What is being asked: Find every line in the records below that contains the word "Where", and copy each of those lines.

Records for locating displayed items
- - -
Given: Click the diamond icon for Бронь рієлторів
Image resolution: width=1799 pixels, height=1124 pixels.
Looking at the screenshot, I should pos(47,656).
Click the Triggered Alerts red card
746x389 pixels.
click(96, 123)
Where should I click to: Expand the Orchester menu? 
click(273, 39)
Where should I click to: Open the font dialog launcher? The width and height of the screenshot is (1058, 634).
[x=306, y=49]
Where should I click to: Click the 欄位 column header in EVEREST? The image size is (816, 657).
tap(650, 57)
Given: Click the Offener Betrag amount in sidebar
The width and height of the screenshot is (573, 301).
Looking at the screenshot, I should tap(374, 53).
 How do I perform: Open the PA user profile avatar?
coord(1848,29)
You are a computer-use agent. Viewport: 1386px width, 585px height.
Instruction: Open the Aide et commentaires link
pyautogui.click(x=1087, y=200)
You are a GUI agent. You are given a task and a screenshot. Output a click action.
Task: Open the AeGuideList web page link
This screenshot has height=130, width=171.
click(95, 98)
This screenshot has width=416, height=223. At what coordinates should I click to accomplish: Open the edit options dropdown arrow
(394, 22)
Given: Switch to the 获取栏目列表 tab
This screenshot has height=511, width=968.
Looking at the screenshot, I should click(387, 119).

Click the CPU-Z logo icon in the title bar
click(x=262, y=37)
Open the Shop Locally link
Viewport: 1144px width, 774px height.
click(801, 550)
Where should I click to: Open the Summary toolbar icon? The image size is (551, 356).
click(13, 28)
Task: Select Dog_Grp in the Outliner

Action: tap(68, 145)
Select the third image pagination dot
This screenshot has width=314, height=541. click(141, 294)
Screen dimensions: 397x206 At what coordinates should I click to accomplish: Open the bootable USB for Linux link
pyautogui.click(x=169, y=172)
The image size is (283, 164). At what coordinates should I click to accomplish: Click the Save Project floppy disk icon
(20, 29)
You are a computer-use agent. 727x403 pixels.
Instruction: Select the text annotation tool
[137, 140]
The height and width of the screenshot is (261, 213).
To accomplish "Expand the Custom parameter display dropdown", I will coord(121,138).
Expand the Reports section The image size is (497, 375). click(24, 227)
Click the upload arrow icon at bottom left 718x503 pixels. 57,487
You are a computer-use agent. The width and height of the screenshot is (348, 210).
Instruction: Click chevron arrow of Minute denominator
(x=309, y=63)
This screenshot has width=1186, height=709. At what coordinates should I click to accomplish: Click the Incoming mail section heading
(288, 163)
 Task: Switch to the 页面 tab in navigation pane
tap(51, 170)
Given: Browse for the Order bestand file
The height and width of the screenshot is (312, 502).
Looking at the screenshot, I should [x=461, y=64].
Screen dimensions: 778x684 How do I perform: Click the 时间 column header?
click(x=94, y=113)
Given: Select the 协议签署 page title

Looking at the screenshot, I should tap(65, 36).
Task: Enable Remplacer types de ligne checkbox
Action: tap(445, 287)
- - -
Response for this exercise:
Where should I click to: Expand the Orchester menu? 
Where should I click to: Open the font dialog launcher? The width and height of the screenshot is (1058, 634).
Where should I click to: Click the 欄位 column header in EVEREST? The image size is (816, 657).
Where should I click to: Open the Summary toolbar icon? The image size is (551, 356).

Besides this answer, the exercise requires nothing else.